Single by Arcángel and Bad Bunny

from the album Sr. Santos
- Language: Spanish
- Released: November 30, 2022
- Genre: Hip house; drill;
- Length: 4:15
- Label: Rimas
- Songwriters: Austin Santos; Benito Martínez; MAG; Julia Lewis; Kamil Jacob Assad;
- Producers: MAG; Julia Lewis;

Arcángel singles chronology
| "JS4E" (2022) | "La Jumpa" (2022) | "Kame Hame" (2023) |

Bad Bunny singles chronology
| "El Apagón" (2022) | "La Jumpa" (2022) | "Gato de Noche" (2022) |

Music video
- "La Jumpa" on YouTube

= La Jumpa =

2022 single by Arcángel and Bad Bunny

"La Jumpa" (English: "The Jump" or "The Jumpshot") is a song by American rapper Arcángel and Puerto Rican rapper Bad Bunny, from the former's fifth studio album Sr.

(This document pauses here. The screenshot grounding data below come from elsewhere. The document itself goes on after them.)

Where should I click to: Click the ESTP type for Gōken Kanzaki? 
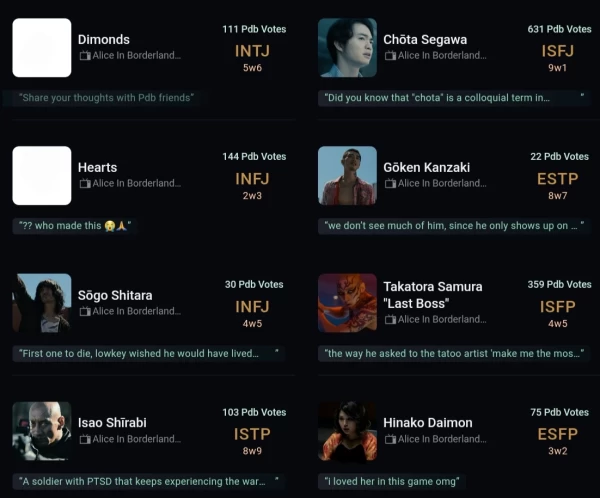558,178
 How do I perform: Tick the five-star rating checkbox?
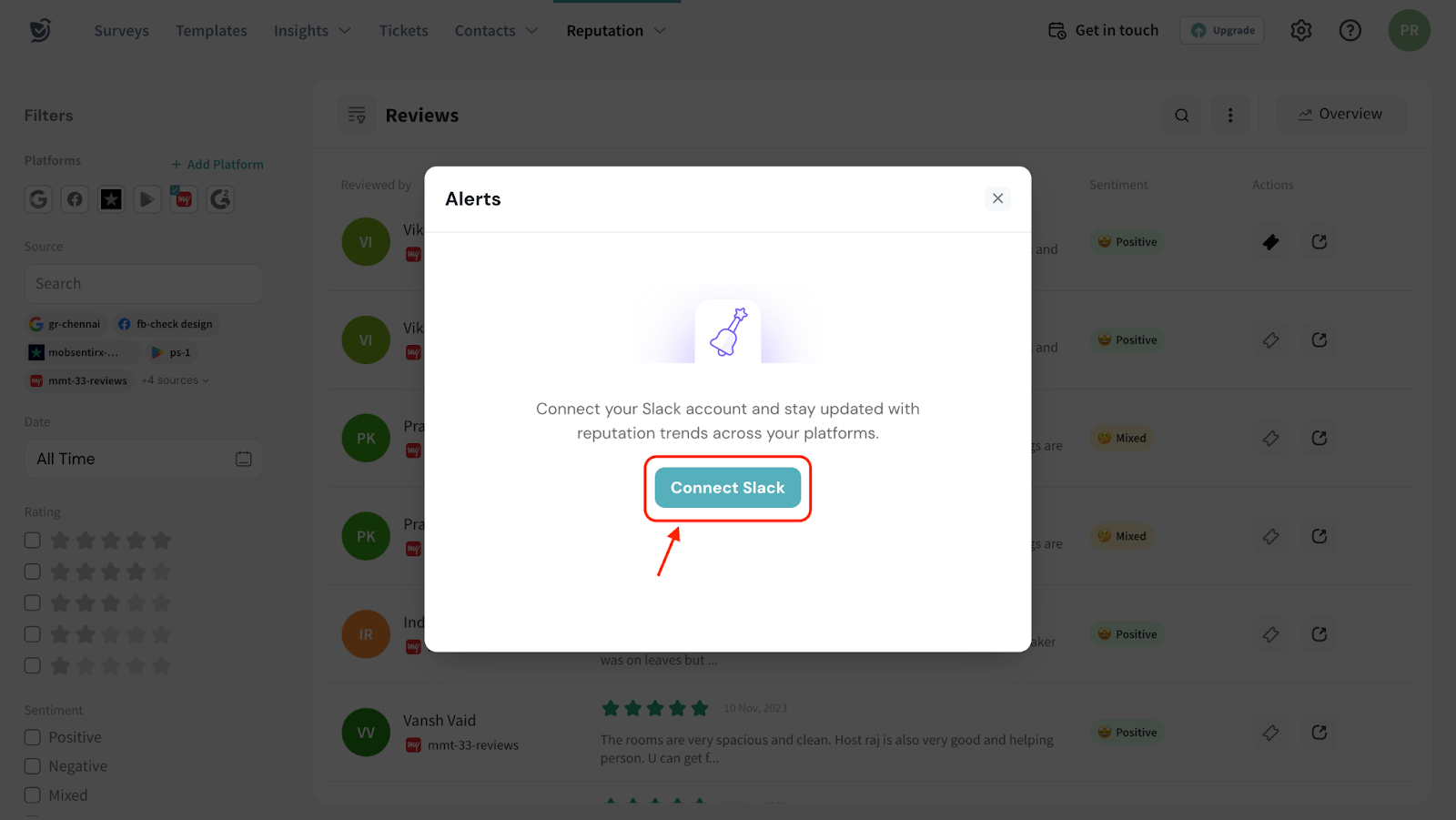coord(33,541)
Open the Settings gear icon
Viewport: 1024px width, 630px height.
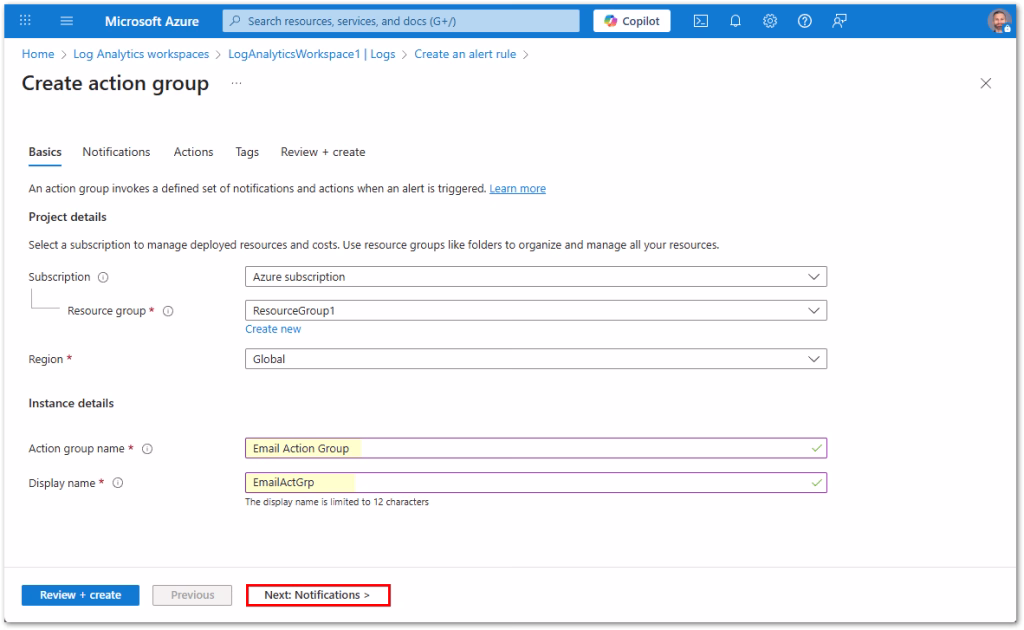(x=770, y=21)
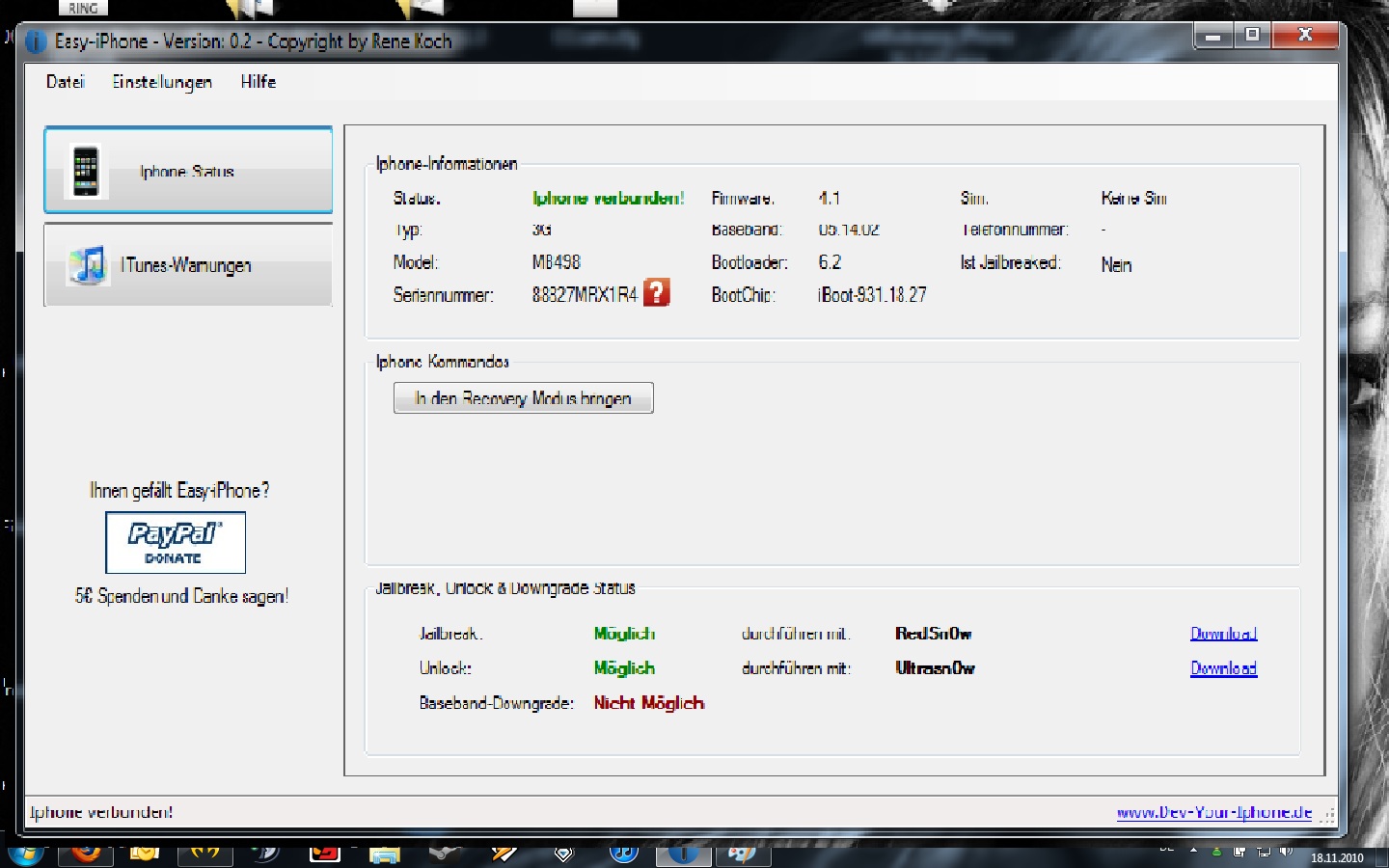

Santos (2022). It was originally released on November 30, 2022, by Rimas Entertainment. The song was written by both rappers and its production was held by MAG and Julia Lewis.

==Chart performance==
"La Jumpa" debuted and peaked at number 68 on the US Billboard Hot 100 dated December 17, 2022. Additionally, it peaked at number 3 on the US Hot Latin Songs chart as well as peaking at number 8 on the Billboard Global 200.

==Audio visualizer==
A visualizer for the song was uploaded to YouTube on November 30, 2022.

==Music video==
The music video for "La Jumpa" was released on YouTube on February 2, 2023.

==Charts==
===Weekly charts===

Weekly chart performance for "La Jumpa"
| Chart (2022–2023) | Peak position |
|---|---|
| Argentina Hot 100 (Billboard) | 27 |
| Bolivia (Billboard) | 4 |
| Chile (Billboard) | 2 |
| Colombia (Billboard) | 3 |
| Costa Rica Streaming Songs (Fonotica) | 2 |
| Dominican Republic (SODINPRO) | 1 |
| Ecuador (Billboard) | 2 |
| Global 200 (Billboard) | 15 |
| Mexico (Billboard) | 2 |
| Peru (Billboard) | 3 |
| Portugal (AFP) | 107 |
| Spain (PROMUSICAE) | 1 |
| US Billboard Hot 100 | 68 |
| US Hot Latin Songs (Billboard) | 3 |
| US Latin Rhythm Airplay (Billboard) | 20 |

===Year-end charts===

Year-end chart performance for "La Jumpa"
| Chart (2023) | Position |
|---|---|
| Global 200 (Billboard) | 86 |
| US Hot Latin Songs (Billboard) | 28 |

==Certifications==

Certifications and sales for "La Jumpa"
| Region | Certification | Certified units/sales |
| Spain (PROMUSICAE) | 6× Platinum | 360,000^{‡} |
^{‡} Sales+streaming figures based on certification alone.